Objects are the basis of object-oriented programming languages. For the purpose of this introduction, they are best described as tangible concepts that can sometimes be realted to real-world objects. Consider the following:

 

 

(I'm actually writing this and saving it as I go along, so you're gonna have to be patient while I finish and clean stuff up. Last updated 21st June 2018, with a good chunk of basics covered. You can pretty much ignore everything below this line, aside from the frameworks and Books sections)

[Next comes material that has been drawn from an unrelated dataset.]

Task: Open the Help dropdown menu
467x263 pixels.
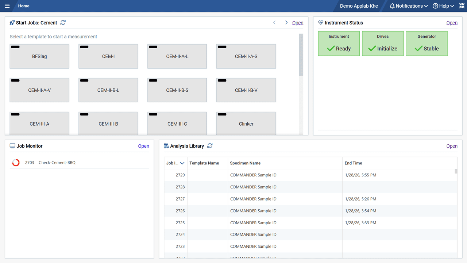Action: pos(443,6)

Topics: Object visibility, inheritance, basic data type manipulation, basic and advanced data structures and collections, exceptions, operators (modulus), this, keywords, objects, loops, control flow, local/class/instance variables, arguments and references, constructors vs factories,interfaces, abstract classes, inner classes, anonymous classes, streams and serialization,

Frameworks 

If you're thinking about working with Java in industry, you'll likely be using something like REST, SOAP, Play or Spring. There are plenty of opportunities that do not use these frameworks (Android development for example), but the majority use at least one of them in some way. Unfortunately I'm not going to go into detail on these frameworks in this post as doing so would betray my original intentions for its content, but I mention them to let you know what else you could be studying and upskilling in when learning Java.

Books

Head First Java should be your go-to book for learning Java if it's your first attempt at learning how to program software. I have a review of Head FIrst Java here if you'd like to check it out, but if it doesn't sound like your kind of book, I've also seen people recommend Thinking In Java as a good introductory book too. More advanced Java books (For when you actually have a job that involves Java) would include Effective Java (Review here), Java Concurrency in Practice, and Java 8 In Action if you're working with mroe modern Java. I cannot recommend the "For Dummies" series of books for any programming language, as I've never seen one that I liked enough to completely finish. They just seem to be walls and walls of text that never really goes anywhere... in other words, they're not ideal if you want to stick out a learning plan! They work well if you want a massive reference book, but honestly don't even try to learn much from them. There are far better ways to learn Java and those books feel like they belong in the nineties.